What is Hawaii doing in Hong Kong's location (Lihue Airport, whose IATA is LIH but appears in our dataset as HI)? In this case, if you read the documentation on the BTS website, it would reaffirm that it is simply a wrong latitude and longitude. Let's change those for the LIH flights:

In [None]:
def replace_lat_lon(r, lat_or_lon, origin_or_dest):
    """
    lat_or_lon: LAT or LON
    origin_or_dest: ORIGIN or DEST
    """

    LIH_code = 12982
    LIH_lat, LIH_lon = 21.976111, -159.338889

    copy_column = lat_or_lon + '_'
    copy_column += origin_or_dest

    code_column = 'Code_' + origin_or_dest

    if r[code_column] == LIH_code:
        return LIH_lat if lat_or_lon == 'LAT' else LIH_lon
    else:
        return r[copy_column]


united_paths['LAT_ORIGIN'] = united_paths.apply(lambda r: replace_lat_lon(r, 'LAT', "ORIGIN"), axis=1)
united_paths['LON_ORIGIN'] = united_paths.apply(lambda r: replace_lat_lon(r, 'LON', "ORIGIN"), axis=1)
united_paths['LAT_DEST'] = united_paths.apply(lambda r: replace_lat_lon(r, 'LAT', "DEST"), axis=1)
united_paths['LON_DEST'] = united_paths.apply(lambda r: replace_lat_lon(r, 'LON', "DEST"), axis=1)

### Exercise 4:

Alter the plotting function above to take in the year and compare the United flights from 2012, 2015, and 2019. What are some trends that you notice?

**Answer.**

### Passengers and revenues

This completes our basic EDA on the BTS data. The point that should be emphasized is that this EDA was used solely as a means to validate the data. We are not yet able to extract hypotheses about revenue from passenger data. Recall that we don't have this information until 3 months after the fact. However, if we did, we should make sure that this is useful information to have.

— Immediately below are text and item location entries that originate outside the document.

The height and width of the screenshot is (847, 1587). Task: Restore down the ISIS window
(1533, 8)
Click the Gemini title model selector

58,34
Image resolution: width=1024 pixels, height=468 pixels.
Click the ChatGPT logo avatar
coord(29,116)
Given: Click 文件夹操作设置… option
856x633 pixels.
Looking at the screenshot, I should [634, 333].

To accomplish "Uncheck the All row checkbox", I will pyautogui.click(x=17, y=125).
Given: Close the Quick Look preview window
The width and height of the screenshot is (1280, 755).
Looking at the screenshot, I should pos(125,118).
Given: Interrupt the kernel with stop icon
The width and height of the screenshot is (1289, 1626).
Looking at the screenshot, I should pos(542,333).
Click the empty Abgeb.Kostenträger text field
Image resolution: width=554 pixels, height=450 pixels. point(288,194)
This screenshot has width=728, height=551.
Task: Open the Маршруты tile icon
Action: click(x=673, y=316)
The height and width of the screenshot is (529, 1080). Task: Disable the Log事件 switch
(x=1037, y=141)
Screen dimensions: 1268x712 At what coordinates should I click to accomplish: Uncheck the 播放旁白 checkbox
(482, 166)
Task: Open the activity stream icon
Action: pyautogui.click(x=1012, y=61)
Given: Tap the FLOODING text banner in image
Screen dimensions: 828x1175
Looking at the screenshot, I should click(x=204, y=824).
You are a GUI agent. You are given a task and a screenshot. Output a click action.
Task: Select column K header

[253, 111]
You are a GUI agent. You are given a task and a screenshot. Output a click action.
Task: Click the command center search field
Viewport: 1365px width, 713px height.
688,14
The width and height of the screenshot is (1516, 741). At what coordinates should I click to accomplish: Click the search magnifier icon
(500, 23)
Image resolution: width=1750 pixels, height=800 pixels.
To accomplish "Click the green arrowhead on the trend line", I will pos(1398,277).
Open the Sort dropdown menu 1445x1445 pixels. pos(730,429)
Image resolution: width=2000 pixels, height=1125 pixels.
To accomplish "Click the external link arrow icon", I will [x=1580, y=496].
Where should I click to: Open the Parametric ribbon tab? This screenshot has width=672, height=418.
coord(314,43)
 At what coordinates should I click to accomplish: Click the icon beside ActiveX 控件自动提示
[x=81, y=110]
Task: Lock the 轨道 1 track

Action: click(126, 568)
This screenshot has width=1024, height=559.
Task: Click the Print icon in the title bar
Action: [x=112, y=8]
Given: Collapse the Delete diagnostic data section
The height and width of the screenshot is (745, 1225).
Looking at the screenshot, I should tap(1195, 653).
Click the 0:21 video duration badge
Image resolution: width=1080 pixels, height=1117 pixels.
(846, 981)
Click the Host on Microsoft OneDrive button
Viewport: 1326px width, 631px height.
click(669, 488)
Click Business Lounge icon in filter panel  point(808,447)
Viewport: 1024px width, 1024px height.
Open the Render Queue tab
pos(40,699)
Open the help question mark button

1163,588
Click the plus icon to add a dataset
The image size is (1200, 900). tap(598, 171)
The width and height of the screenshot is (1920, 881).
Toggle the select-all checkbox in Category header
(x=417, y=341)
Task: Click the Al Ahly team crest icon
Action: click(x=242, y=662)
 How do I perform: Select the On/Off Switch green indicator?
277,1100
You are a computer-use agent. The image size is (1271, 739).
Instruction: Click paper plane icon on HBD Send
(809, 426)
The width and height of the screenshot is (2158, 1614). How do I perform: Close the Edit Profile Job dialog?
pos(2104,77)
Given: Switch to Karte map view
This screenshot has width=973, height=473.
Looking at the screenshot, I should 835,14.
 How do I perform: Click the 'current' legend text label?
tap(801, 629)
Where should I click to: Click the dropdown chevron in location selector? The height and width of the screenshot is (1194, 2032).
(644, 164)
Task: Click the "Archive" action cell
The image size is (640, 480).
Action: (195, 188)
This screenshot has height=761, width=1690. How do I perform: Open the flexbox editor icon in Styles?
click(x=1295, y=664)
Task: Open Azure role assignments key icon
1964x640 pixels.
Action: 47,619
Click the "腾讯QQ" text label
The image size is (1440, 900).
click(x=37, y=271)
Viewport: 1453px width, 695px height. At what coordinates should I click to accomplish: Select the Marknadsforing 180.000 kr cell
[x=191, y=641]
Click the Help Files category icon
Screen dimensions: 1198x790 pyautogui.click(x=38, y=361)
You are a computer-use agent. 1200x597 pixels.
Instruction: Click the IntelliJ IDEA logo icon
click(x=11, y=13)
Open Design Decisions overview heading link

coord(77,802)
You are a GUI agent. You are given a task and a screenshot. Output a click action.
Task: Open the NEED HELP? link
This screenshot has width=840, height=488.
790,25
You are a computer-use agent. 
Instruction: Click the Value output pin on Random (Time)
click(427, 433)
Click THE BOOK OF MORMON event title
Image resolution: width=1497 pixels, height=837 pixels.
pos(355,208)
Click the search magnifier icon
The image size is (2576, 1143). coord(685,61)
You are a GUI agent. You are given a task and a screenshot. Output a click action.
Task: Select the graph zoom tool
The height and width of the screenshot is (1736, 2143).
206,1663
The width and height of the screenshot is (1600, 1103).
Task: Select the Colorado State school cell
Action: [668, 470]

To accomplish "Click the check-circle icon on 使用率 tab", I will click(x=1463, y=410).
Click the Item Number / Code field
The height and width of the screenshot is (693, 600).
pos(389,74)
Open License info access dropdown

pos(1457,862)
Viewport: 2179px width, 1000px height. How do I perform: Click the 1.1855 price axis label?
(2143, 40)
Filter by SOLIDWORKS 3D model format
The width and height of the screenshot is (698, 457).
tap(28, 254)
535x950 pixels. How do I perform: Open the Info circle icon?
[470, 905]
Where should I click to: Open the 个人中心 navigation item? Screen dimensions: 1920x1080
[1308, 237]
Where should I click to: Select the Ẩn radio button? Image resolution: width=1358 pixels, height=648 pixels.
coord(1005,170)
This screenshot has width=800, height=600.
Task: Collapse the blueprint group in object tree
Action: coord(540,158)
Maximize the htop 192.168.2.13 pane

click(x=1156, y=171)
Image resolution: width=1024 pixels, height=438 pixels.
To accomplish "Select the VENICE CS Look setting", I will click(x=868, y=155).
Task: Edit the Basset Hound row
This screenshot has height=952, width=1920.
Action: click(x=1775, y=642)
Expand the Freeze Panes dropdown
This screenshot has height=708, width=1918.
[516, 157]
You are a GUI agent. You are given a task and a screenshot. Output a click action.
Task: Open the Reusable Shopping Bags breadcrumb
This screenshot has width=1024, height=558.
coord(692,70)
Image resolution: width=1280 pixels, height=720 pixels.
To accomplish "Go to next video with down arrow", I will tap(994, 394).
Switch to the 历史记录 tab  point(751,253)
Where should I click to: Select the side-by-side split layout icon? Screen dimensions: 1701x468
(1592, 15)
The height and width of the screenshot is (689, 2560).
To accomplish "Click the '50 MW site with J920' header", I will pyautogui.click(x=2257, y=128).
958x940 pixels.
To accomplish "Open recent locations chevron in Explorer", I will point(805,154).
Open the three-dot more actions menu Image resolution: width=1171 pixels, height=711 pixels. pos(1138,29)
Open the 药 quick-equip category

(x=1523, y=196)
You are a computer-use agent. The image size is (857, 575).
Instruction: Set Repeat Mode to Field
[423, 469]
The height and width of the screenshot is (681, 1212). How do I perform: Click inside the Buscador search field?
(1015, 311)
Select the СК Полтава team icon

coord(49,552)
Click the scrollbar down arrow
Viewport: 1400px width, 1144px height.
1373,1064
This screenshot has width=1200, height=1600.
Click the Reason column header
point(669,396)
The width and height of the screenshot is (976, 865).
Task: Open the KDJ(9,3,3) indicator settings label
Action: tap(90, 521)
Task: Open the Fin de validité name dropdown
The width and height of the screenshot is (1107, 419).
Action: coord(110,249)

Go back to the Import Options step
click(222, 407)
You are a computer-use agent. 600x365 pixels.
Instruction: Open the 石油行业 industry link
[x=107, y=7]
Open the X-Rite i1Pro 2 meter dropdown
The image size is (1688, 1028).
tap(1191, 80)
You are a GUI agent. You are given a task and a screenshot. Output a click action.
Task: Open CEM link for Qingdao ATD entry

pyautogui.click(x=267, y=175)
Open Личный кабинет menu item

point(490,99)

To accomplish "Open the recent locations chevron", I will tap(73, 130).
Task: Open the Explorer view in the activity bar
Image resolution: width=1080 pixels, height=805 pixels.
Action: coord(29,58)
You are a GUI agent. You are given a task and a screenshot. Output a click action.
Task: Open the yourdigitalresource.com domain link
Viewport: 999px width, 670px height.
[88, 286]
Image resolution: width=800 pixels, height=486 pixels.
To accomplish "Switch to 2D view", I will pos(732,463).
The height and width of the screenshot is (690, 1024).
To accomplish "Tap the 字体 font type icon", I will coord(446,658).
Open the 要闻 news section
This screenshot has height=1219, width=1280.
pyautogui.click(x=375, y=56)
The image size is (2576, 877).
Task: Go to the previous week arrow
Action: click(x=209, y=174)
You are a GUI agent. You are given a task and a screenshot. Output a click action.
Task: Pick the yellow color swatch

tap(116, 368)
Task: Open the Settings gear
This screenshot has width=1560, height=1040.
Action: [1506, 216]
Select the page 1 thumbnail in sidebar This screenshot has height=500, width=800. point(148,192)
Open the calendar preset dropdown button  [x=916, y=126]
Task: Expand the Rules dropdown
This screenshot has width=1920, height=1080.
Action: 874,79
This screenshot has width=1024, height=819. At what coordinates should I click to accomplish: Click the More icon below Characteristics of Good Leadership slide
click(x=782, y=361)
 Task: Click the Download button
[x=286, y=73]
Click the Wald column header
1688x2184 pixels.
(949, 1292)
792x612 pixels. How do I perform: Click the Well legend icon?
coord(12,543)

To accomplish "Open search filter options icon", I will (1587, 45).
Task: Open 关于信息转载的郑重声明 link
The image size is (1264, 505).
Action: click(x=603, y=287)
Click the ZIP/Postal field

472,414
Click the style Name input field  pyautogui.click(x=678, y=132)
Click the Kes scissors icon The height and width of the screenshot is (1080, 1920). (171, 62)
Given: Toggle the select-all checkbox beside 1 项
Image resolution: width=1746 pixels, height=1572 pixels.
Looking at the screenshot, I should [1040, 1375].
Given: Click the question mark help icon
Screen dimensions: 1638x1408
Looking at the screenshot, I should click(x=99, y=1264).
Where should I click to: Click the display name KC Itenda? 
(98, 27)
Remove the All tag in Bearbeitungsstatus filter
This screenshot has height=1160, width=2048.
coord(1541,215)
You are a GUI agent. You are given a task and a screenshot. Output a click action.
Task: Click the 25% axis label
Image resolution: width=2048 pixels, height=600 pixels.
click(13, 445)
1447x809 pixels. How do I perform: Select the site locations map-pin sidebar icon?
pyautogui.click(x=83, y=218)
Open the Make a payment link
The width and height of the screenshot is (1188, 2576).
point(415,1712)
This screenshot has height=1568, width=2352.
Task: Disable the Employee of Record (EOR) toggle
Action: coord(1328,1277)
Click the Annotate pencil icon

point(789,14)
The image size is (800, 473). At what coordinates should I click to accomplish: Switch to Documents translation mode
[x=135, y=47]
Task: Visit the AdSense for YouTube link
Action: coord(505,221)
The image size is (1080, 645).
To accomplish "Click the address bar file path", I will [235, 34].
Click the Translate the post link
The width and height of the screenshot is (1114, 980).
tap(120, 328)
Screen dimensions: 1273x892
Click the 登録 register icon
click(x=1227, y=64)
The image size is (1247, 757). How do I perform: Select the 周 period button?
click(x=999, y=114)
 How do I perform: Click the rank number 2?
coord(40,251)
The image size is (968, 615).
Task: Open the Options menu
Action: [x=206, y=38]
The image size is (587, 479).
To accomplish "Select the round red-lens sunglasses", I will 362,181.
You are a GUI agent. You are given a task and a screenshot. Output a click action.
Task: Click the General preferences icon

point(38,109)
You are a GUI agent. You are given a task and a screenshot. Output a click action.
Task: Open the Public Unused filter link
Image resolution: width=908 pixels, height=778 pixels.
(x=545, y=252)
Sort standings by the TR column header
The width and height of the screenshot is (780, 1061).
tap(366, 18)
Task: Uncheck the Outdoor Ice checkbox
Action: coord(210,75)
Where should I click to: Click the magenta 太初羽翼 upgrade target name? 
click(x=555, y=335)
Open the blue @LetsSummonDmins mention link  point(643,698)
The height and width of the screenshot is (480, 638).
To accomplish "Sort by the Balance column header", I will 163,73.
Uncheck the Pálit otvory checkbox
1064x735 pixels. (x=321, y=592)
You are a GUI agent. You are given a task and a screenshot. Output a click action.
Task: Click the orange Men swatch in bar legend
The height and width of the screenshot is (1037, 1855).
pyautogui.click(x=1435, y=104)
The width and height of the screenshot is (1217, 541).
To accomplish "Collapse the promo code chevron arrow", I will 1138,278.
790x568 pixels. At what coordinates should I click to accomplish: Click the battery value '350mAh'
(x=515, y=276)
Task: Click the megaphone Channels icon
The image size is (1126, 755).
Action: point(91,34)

When dealing with time series, it's important to deal with trends. If two series are predominately dominated by a trend, then their individual fluctuations are lost and this may lead to a spurious conclusion. Consider the following example of two random lines:

In [None]:
def plot_series_with_slope(m):
    n = 100
    t = np.linspace(0, n, n)

    X_1 = m*t + np.random.normal(size=n)
    X_2 = m*t + np.random.normal(size=n)

    sns.lineplot(t, X_1)
    sns.lineplot(t, X_2)

def get_corr_with_slope(m):
    n = 100
    t = np.linspace(0, 10*n, n)

    X_1 = m*t + np.random.normal(size=n)
    X_2 = m*t + np.random.normal(size=n)

    return np.corrcoef(X_1, X_2)

plot_series_with_slope(0)

To the naked eye, these series look incredibly unrelated. Measuring their correlation confirms this:

In [None]:
get_corr_with_slope(0)

However, what happens if we increase the slope between them?:

In [None]:
plot_series_with_slope(0.1)
get_corr_with_slope(0.1)

As you can see, the correlation is almost perfect. To give you a sense of how fast the trend can overpower the relationship, here is the correlation as a function of the size of the slope:

In [None]:
slopes = np.logspace(-3,1,100)
corrs = []

for m in slopes:
    corrs.append(get_corr_with_slope(m)[0,1])

f, ax = plt.subplots()
ax.set(xscale='log')
ax.set(xlabel="Slope", ylabel = "Correlation coefficient")
sns.lineplot(x=slopes, y=corrs)

In light of this fact, we need to remove the trend from this line. This is easily done by looking at the correlation of *differences* of consecutive points; that is, we subtract the previous value from each value in the series, so that only the marginal changes remain. This removes the trend and resolves the problem of spurious correlation:

In [None]:
m = 1
n = 1000
t = np.linspace(0, 10*n, n)

X_1 = pd.Series(m*t + np.random.normal(size=n))
X_2 = pd.Series(m*t + np.random.normal(size=n))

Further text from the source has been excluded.